The front porch is part of American history.  As ubiquitous as apple pie, the story of its architectural adaption paints a picture of how generations spent their time.  Beginning in the 1800s design styles had impressed the idea of outdoor leisure space.  Families were able to work toward a lifestyle that accommodated gathering and social time.  Many sought to gravitate toward the semi-public space of their front porch.  A shaded spot that gave them shelter from the sun, rain and wind.  This is where stories were told, songs were sung, and a sense of community was built.  In subsequent years architecture evolved to meet the desire to accommodate an indoor, outdoor relationship.  As technology progressed this space was drawn out of the American home, but has been reintroduced in our lives in recent years. 

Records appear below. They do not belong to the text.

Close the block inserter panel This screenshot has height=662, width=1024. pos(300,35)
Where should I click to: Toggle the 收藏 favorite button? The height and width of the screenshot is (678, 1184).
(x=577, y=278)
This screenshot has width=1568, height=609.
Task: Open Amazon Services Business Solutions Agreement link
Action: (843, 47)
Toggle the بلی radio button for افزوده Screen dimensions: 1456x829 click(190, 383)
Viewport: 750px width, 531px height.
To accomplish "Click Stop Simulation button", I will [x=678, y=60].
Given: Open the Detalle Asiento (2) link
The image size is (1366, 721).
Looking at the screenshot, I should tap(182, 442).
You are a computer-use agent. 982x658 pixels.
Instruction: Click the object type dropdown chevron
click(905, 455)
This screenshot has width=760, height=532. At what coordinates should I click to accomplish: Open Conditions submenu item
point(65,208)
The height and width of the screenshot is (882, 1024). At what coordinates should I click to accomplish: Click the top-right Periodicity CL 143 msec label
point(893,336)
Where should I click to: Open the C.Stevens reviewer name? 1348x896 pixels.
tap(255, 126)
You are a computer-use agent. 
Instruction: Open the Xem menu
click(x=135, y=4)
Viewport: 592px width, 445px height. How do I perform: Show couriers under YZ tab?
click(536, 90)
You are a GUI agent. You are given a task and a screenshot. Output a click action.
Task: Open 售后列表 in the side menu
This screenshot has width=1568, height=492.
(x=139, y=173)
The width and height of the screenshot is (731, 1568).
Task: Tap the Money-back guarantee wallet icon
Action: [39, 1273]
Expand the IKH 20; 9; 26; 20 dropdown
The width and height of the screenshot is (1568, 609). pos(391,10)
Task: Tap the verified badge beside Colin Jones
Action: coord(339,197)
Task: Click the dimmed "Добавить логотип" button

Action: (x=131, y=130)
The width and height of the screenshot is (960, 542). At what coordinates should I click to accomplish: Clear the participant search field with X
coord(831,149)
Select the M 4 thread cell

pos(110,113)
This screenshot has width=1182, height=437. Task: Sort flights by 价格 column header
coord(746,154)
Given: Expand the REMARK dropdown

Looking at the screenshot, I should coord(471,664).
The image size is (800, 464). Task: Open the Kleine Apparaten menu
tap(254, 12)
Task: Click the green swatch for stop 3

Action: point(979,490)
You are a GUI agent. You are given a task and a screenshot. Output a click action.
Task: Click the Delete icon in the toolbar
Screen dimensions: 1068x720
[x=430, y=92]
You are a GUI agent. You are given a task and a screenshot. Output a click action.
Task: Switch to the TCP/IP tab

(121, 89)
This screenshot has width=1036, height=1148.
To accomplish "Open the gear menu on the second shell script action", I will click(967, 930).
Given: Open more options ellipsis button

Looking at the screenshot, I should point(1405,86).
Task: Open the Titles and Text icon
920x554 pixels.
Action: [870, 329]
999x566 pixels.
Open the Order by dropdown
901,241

French Colonial homes were one of the first styles to accommodate an outdoor living space.  Primarily built in the 1700s, this style of architecture was originally seen throughout the southern United States.  Designed as a space to seek refuge from the stifling summer heat, verandas that wrapped around the first floor were included to accommodate a cool seating area that benefited from the afternoon breeze.  Soon after Greek revival architecture began in the 1830’s throughout much of the east coast.  Stately columns adorned the façade of the homes to emit a sense of stature.  These columns served at the perimeter of the porch of the first, and sometimes second story.  This colonnade was reminiscent of the classical porticoes found in Greece and Italy.  A columned lined space surrounding public buildings where people would gather for market, shopping and to socialize.  On a small scale Greek revival architecture brought this gathering space to homes in the United States.  Shortly thereafter Italianate architecture graced upon estate design where front porches began to hold a personalized aesthetic.  Painted ceilings, decorated columns and cast iron elements adorned the entry to the residence.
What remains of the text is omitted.